Exercise instructions —
How many of the lines below include the word "field"? Only the number should be given.

Saved data entries:
*** Begin section ***

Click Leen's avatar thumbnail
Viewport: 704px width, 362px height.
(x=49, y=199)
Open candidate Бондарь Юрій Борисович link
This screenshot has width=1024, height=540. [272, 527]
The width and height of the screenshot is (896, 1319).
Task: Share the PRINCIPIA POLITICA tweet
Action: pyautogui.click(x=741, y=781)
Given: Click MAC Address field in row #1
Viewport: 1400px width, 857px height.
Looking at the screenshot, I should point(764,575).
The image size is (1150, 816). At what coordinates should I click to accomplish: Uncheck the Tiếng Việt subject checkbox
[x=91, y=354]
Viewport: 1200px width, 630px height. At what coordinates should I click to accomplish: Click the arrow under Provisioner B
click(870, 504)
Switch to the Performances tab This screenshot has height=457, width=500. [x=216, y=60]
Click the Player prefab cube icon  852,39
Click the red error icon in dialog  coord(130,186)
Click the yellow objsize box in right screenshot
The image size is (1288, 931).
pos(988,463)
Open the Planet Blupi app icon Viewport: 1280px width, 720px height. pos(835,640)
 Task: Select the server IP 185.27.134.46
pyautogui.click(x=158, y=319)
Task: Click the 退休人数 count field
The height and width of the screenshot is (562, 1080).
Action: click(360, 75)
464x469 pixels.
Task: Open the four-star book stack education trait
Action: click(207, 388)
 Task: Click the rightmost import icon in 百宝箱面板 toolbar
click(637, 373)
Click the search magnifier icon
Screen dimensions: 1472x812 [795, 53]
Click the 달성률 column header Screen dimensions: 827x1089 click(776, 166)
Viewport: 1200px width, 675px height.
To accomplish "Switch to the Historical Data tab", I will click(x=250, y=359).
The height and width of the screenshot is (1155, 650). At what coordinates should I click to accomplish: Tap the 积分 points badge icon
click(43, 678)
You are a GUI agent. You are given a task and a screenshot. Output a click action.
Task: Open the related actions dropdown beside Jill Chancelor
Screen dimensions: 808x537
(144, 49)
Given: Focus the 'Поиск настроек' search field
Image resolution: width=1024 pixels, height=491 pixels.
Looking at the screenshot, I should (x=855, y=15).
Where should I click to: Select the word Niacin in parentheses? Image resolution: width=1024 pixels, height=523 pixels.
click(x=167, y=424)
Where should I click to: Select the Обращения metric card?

*** End section ***

Task answer —
3